Since this is applied prospectively, adoption did not have a significant impact
on our consolidated results of operations, financial position or cash
flows.
Disclosures
requirements for derivative instruments and hedging activities were expanded by
the FASB in March 2008 to provide information regarding (i) how and why an
entity uses derivative instruments, (ii) how derivative instruments and related
hedged items are accounted for and (iii) how derivative instruments and related
hedged items affect an entity’s financial position, financial performance and
cash flows. Requirements include qualitative disclosures about
objectives and strategies for using derivatives, quantitative disclosures about
fair value amounts and gains and losses on derivative instruments and
disclosures about credit-risk-related contingent features in derivative
agreements. The amendments were effective January 1, 2009 and
encouraged, but did not require, disclosures for earlier periods presented for
comparative purposes at initial adoption. The new disclosures
required appear in Note 12.

Provided material
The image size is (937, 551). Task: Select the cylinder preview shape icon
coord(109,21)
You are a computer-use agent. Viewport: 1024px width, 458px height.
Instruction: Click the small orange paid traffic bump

Written instruction
Print the passage on derivative disclosure requirements in full, word for word.

Output
Since this is applied prospectively, adoption did not have a significant impact
on our consolidated results of operations, financial position or cash
flows.
Disclosures
requirements for derivative instruments and hedging activities were expanded by
the FASB in March 2008 to provide information regarding (i) how and why an
entity uses derivative instruments, (ii) how derivative instruments and related
hedged items are accounted for and (iii) how derivative instruments and related
hedged items affect an entity’s financial position, financial performance and
cash flows. Requirements include qualitative disclosures about
objectives and strategies for using derivatives, quantitative disclosures about
fair value amounts and gains and losses on derivative instruments and
disclosures about credit-risk-related contingent features in derivative
agreements. The amendments were effective January 1, 2009 and
encouraged, but did not require, disclosures for earlier periods presented for
comparative purposes at initial adoption. The new disclosures
required appear in Note 12.